> [ASSIGNED TASK] Could you transcribe exactly the lines from the one containing "Task: Select the 50% discount cell" through the end of the listing below, both included, but none of the pictures?

◆ ◆ ◆ ◆

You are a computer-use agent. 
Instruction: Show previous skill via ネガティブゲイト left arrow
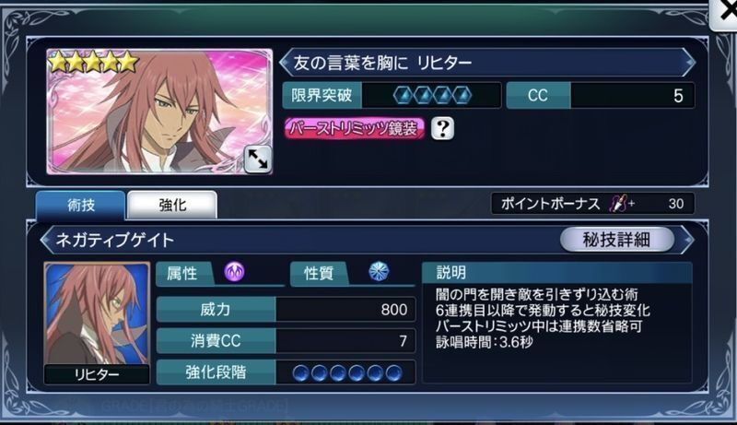[x=47, y=240]

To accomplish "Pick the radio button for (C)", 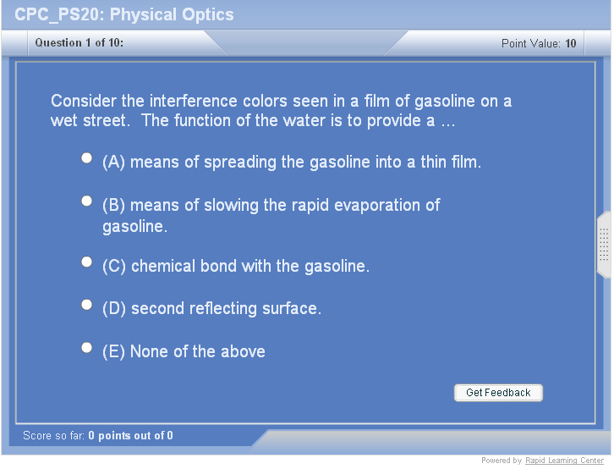I will (x=86, y=262).
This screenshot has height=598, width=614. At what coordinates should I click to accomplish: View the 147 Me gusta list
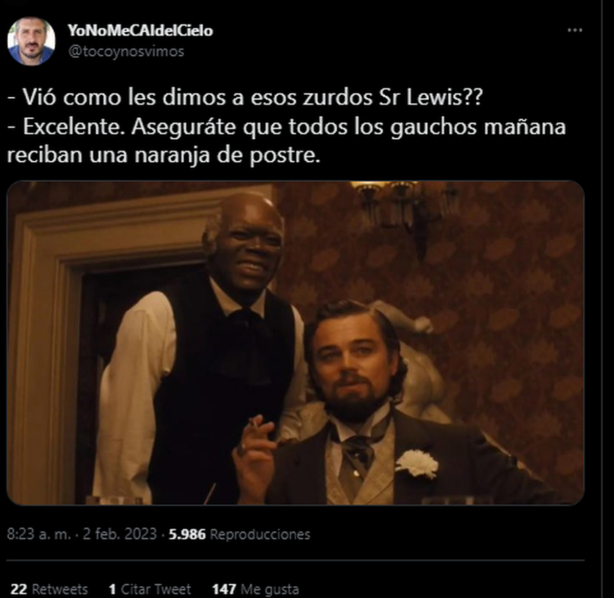coord(255,589)
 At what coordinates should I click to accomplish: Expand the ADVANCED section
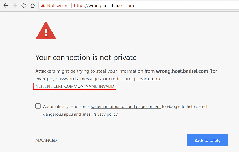tap(46, 140)
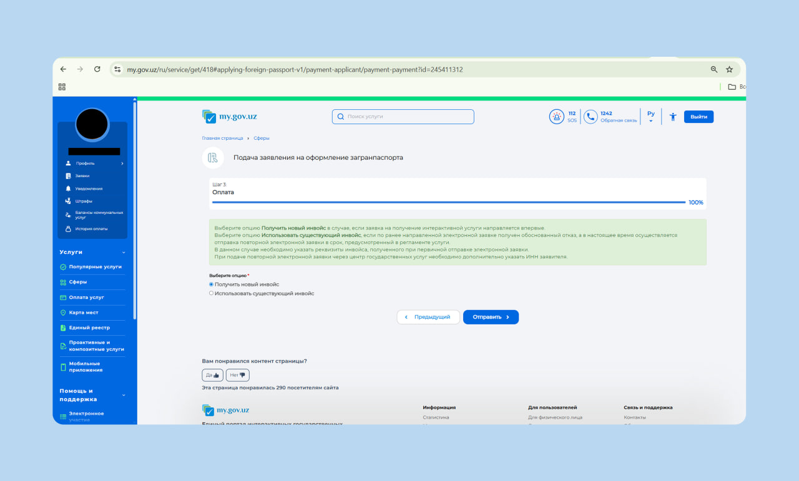Click the 1242 feedback phone icon
This screenshot has height=481, width=799.
click(590, 117)
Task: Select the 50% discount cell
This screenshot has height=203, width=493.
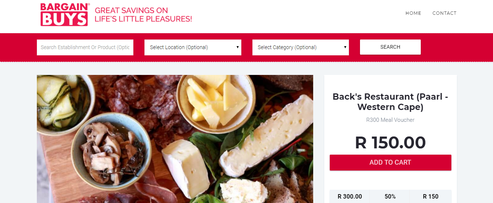Action: (x=390, y=196)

◆ ◆ ◆ ◆

> [YOUR RESPONSE]
Task: Select the 50% discount cell
This screenshot has height=203, width=493.
Action: (x=390, y=196)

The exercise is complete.